0
votes

I have code like this for reading an Excel file:

string connStr = "Provider=Microsoft.ACE.OLEDB.12.0;" +
    "Data Source=" + path + ";Extended Properties=\"Excel 12.0;HDR=YES\";";

using (OleDbConnection conn = new OleDbConnection(connStr))
{
    conn.Open();
    DataTable dtSchema = conn.GetOleDbSchemaTable(OleDbSchemaGuid.Tables, new object[] { null, null, null, "TABLE" });
    string sheetName = dtSchema.Rows[0].Field("TABLE_NAME");
    OleDbDataAdapter sheetAdapter = new OleDbDataAdapter("select * from [" + sheetName + "]", conn);
    sheetAdapter.Fill(sheetData);

    DataTable dtColumns = conn.GetSchema("Columns", new string[] { null, null, sheetName, null });

    ...
}

My code needs to use/look at the column headers. The above only works if the column headers are the first row. Sometimes the Excel files that we receive from clients have a couple rows above the column headers with some metadata about the data in the excel. When this happens the column headers will be on something like row 10.
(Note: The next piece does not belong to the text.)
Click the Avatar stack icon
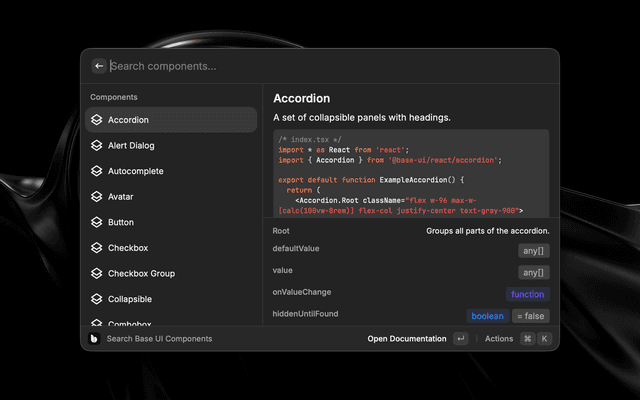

I can open the Excel file and manually delete the extra rows above the column headers and this solves the issue. But we want to remove this manual step.

Is there any easy way to remove/ignore these extra starting rows above the column headers? Or do I have to come up with custom code? The best way I can think of is to turn off HDR and then the first row that has a value in every column is the column header row. Is there an easier way?

2

2 Answers

1
votes

I have code that reads from Excel, needs to ignore the first 11 rows in the worksheet, and read from columns A through P for up to 64000 rows.

// Read columns A - P after skipping 11 rows to read the header row
string ExcelDataQuery = string.Concat("SELECT * FROM [", sheetname, "A12:P64012]");
0
votes

As far as i know (checked that issue in the past) there is no way to select a table with System.Data.OleDb from excel file using SQL query if headers are not placed in row 1.
the solution for me (like you do) is to delete all the rows above the header row before querying the worksheet - just opening the workbook with Microsoft.Office.Interop deleting the extra rows, closing it and than querying it.

Excel is a very powerful tool but was never designed to behave like database (SQL \ access file for example).